Waar ze opeens vandaan kwamen, was me een raadsel. Op hetzelfde moment dat Gert de boom bereikte en zijn knokige vingers er een minuscuul pakje uit plukten, was hij omringd door talloze mannen in uniform. Van verschillende kanten doken politiewagens op rond het plantsoen. De arm die Gert naar de kastanje had uitgestrekt, werd ruw op zijn rug gedraaid. Het pakje werd uit zijn hand getrokken. Vlak voor hij in de auto verdween, richtte hij zijn blik naar boven, naar mij. Ik meende wanhoop in zijn ogen te zien. Of misschien was het gewoon onbegrip.

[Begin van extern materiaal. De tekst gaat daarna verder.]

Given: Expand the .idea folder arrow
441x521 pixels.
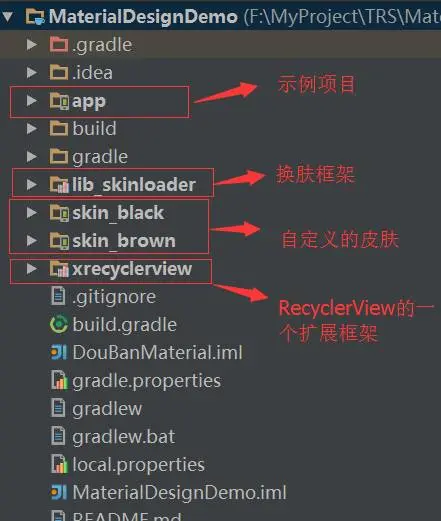Looking at the screenshot, I should click(32, 73).
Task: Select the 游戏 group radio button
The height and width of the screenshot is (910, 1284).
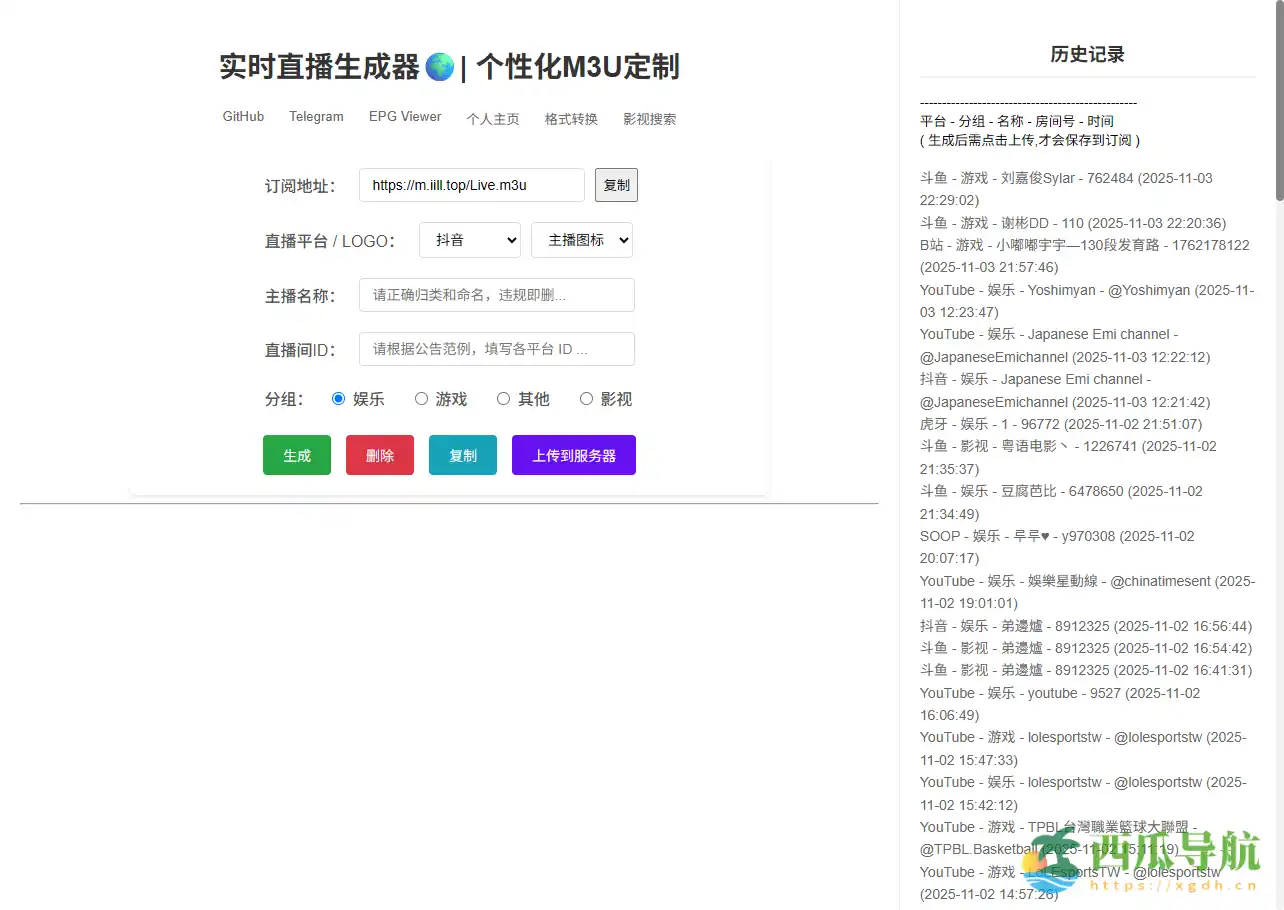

Terwijl de politiewagens in colonne de straat uitreden, riep mijn telefoon me terug naar de werkelijkheid. Ik noemde mijn naam.
'Hallo met Thom.'
Hij klonk joviaal. Zoals gewoonlijk.
'Heb je zin in een museumpje vanmiddag? We kunnen nog naar Rothko als je wilt. Gaan we daarna een hapje eten. Oké? Of kun je niet weg?'
Ik keek naar het verlaten plantsoen. In de verte naderde de man met de dalmatiër.